The news comes after DXC revealed earlier this month that globally it had axed four layers of management in its delivery and support organisations. The company has also revealed plans to consolidate its Australian offices by about half over the next three years.
A DXC spokesperson confirmed that Fury's exit related to the global restructure, while McCabe resigned in June and will leave the organisation in September. The spokesperson added that the departures "are not connected to any change to our infrastructure strategy and not related to each other".
McCabe had been general manager of infrastructure business UXC Connect, which was part of last year's $427.6 million acquisition of UXC Limited by CSC. He had previously reported into long-term UXC Connect boss Ian Poole, who retired in April 2016.
Rob Kohler has stepped across from his role as DXC's director of energy, mining & tech to replace McCabe as acting director of DXC Connect, which has around 300 staff.
When UXC Connect's Ian Poole left in 2016, he was replaced by Peter Fury as part of a decision to merge UXC Connect with the CSC infrastructure organisation (GIS), which Fury led.

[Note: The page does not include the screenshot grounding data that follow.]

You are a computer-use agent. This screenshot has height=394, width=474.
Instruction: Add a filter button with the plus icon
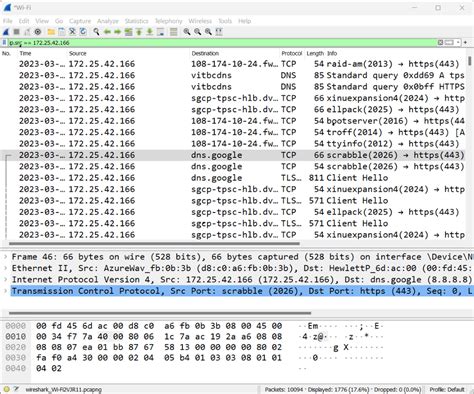[465, 43]
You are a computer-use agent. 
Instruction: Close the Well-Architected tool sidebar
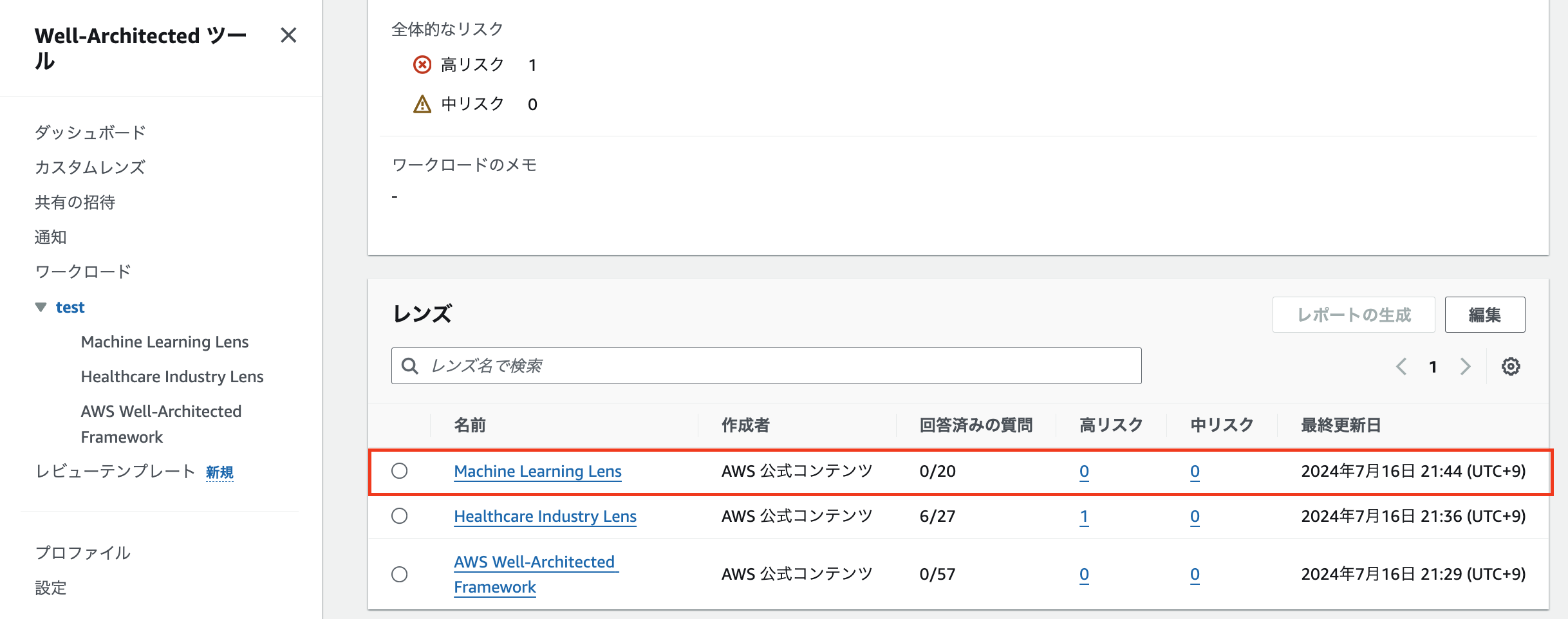click(x=288, y=35)
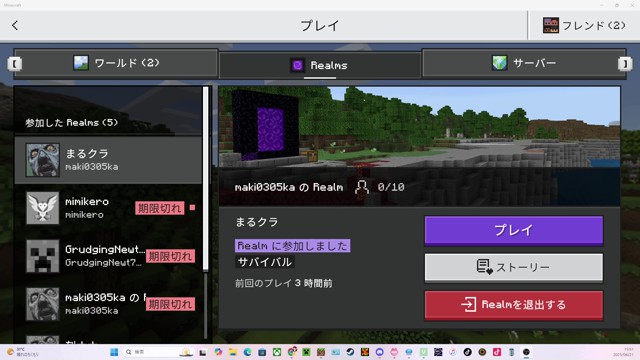This screenshot has height=360, width=640.
Task: Go back using the top-left arrow
Action: tap(15, 25)
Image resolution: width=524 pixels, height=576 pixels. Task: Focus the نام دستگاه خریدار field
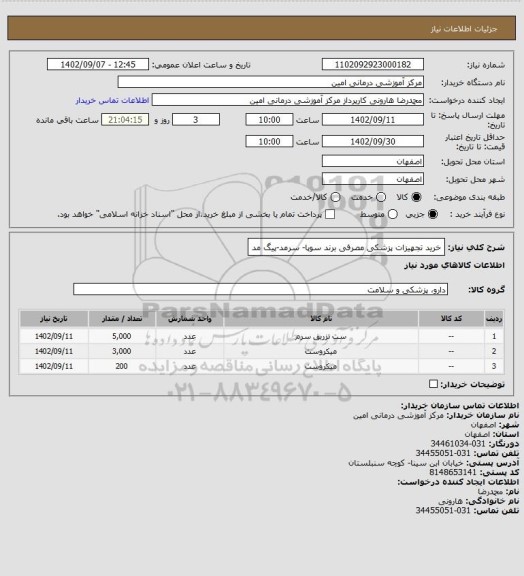(270, 82)
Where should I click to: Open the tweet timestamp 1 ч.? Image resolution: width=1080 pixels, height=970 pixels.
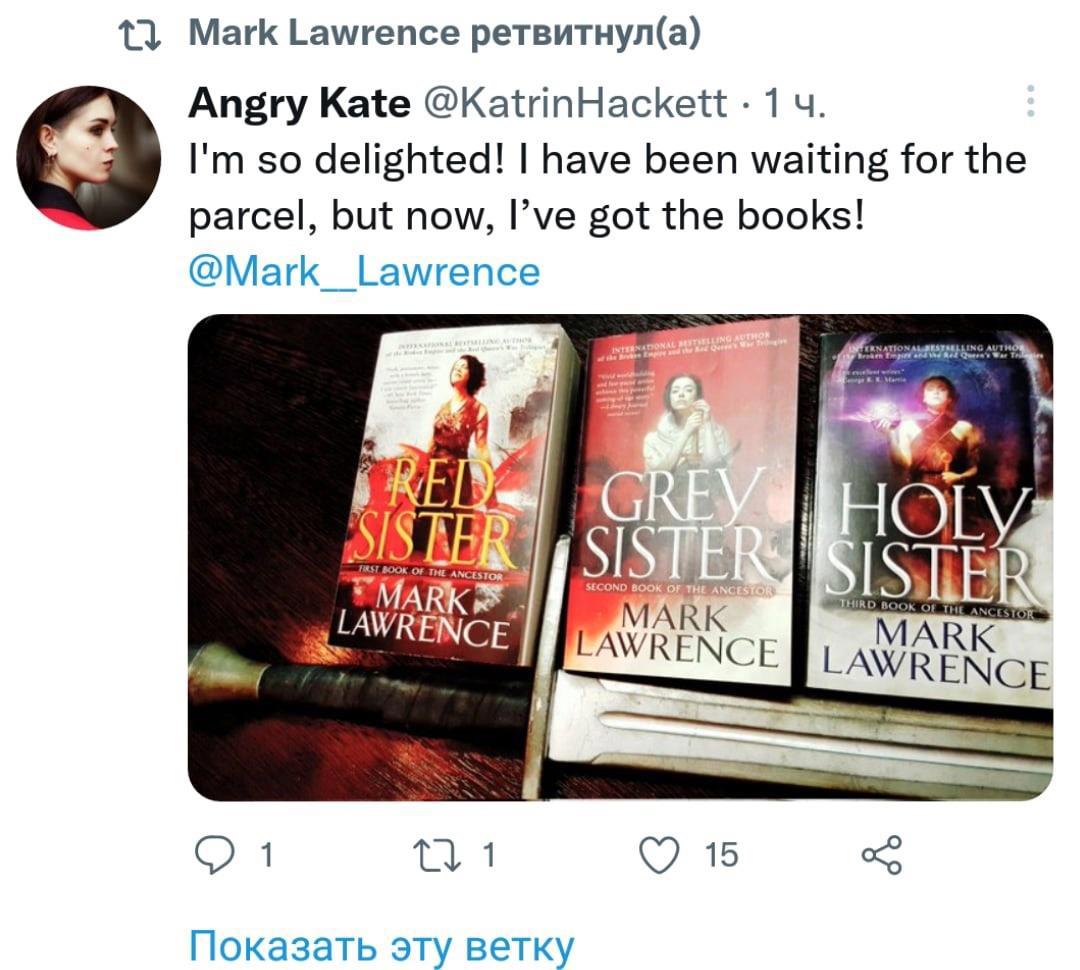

Fury got a new role earlier this year as DXC's regional delivery director, a position that has since been filled by Fiona Green.
Fury has already commenced a new role at Dimension Data as a senior vice-president based in Melbourne.
UXC Connect was a major Australian player in networking, infrastructure, managed services and professional services. Its project to segregate Melbourne Water's IT and operational networks took out the 'Trusted Systems' category at the 2016 CRN Impact Awards.
UXC Connect made multiple appearances in the CRN Fast50, most recently in 2014 when it turned over $217.3 million and won the CRN Fast50 'Leader' award.
The company has retained its practice structure under the DXC umbrella. Along with infrastructure practice DXC Connect, the group also runs Oracle-focused unit Red Rock, SAP-targeted practice Oxygen and Microsoft Dynamics-centred division Eclipse, as well as Consulting and Professional Solutions business units.
The combined CSC and UXC merged with Hewlett Packard Enterprise Services to create DXC Technology, which officially launched in April and claimed an Australia & New Zealand headcount of 10,000.
The company is run in Australia & New Zealand by managing director Seelan Nayagam.